WORK REQUEST:
Only the lines below from the one containing "Image resolution: width=588 pixels, height=366" through the one containing "Task: Click the Performance speedometer icon" belong in the answer, set down exactly, with the pictures left out.

DATA FOR THE TASK:
▬▬▬▬▬▬▬▬▬▬
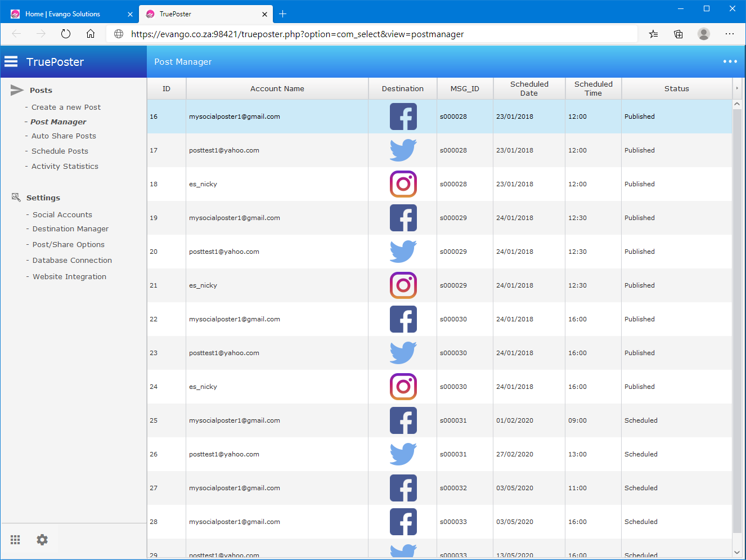Click the Instagram icon in row 18
The width and height of the screenshot is (746, 560).
click(x=403, y=184)
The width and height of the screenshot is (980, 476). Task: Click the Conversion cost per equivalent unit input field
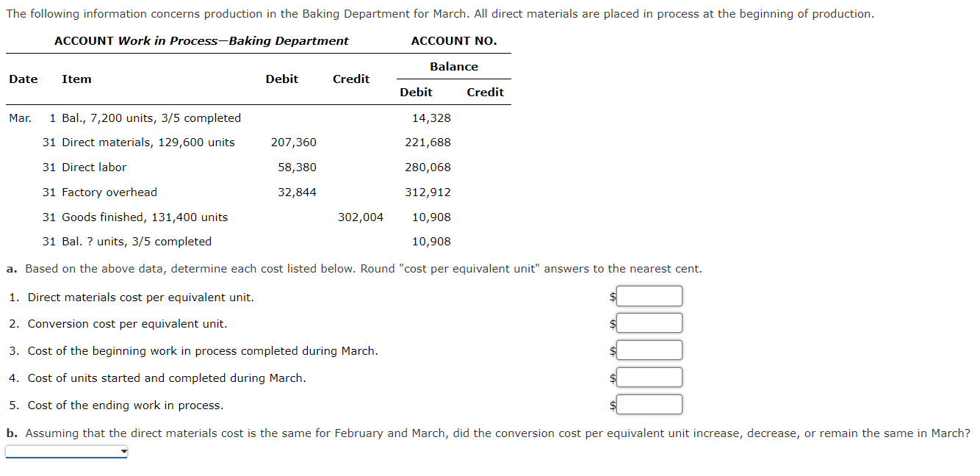[649, 322]
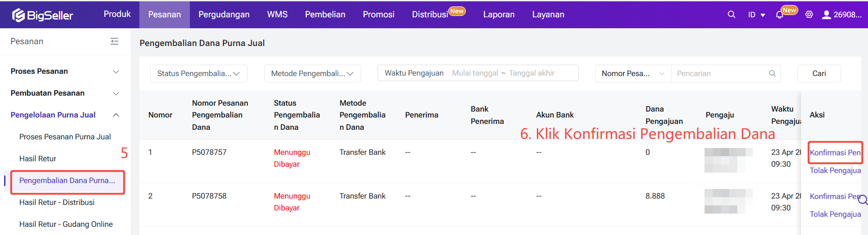Click the Mulai tanggal date field
Viewport: 868px width, 235px height.
point(475,73)
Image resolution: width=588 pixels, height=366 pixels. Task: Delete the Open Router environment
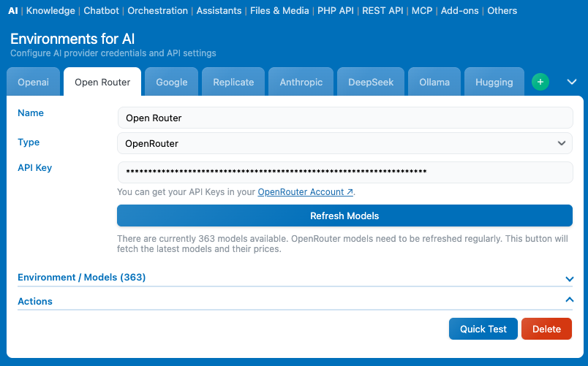coord(546,329)
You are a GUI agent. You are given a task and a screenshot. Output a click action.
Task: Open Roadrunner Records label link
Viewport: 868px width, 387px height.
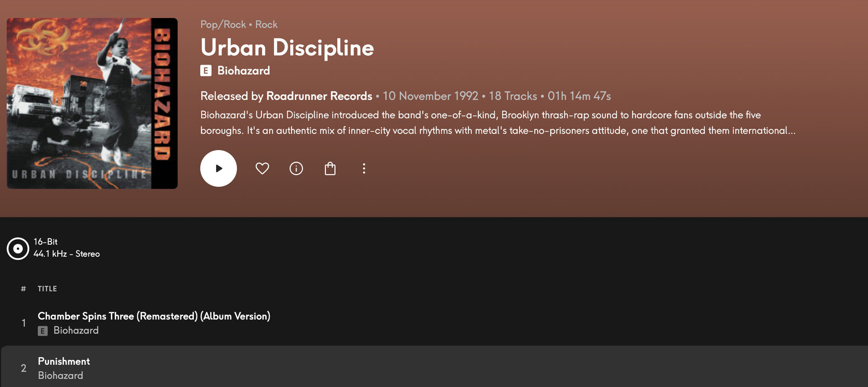click(319, 96)
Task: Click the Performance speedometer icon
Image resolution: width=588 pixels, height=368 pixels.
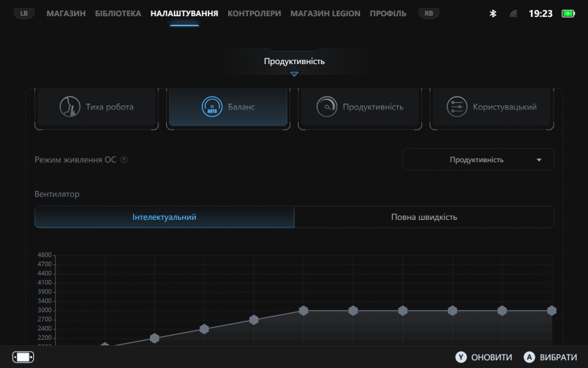Action: pos(326,107)
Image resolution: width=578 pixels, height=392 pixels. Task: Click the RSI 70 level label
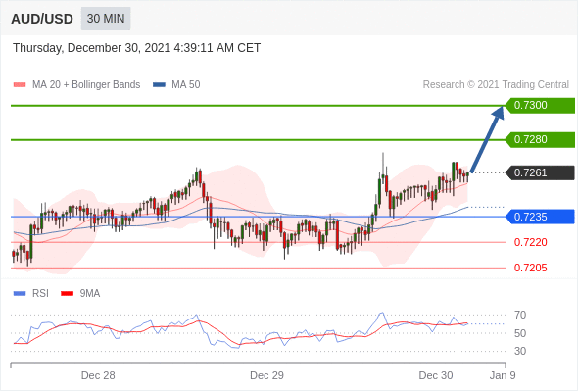pyautogui.click(x=520, y=315)
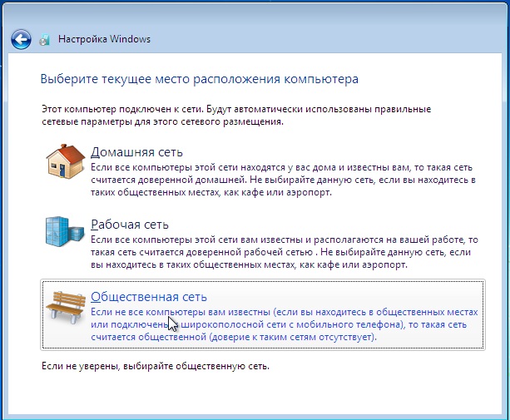Viewport: 510px width, 420px height.
Task: Click the blue back arrow button
Action: [22, 39]

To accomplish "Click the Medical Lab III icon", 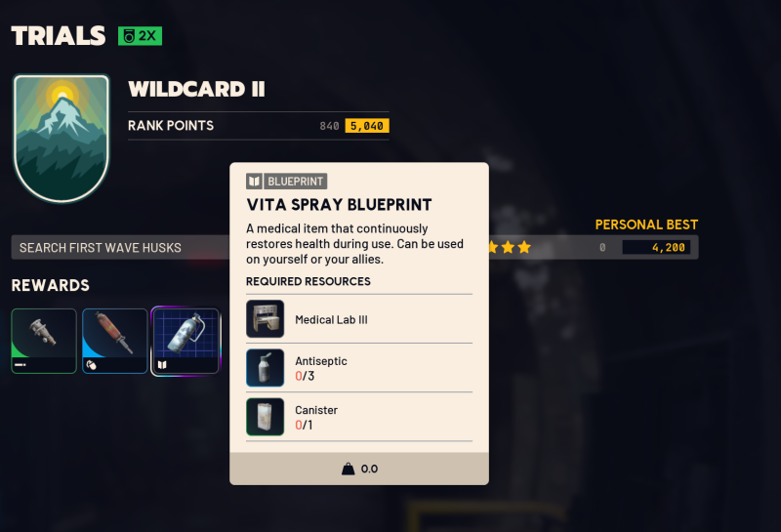I will [265, 319].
▬▬▬▬▬▬▬▬▬▬
OUTPUT FOR THIS TASK:
Image resolution: width=588 pixels, height=366 pixels. Task: Delete the Open Router environment
coord(546,329)
You are a GUI agent. You are given a task and a screenshot. Output a click action.
Task: Open Roadrunner Records label link
Viewport: 868px width, 387px height.
click(319, 96)
Task: Click the Performance speedometer icon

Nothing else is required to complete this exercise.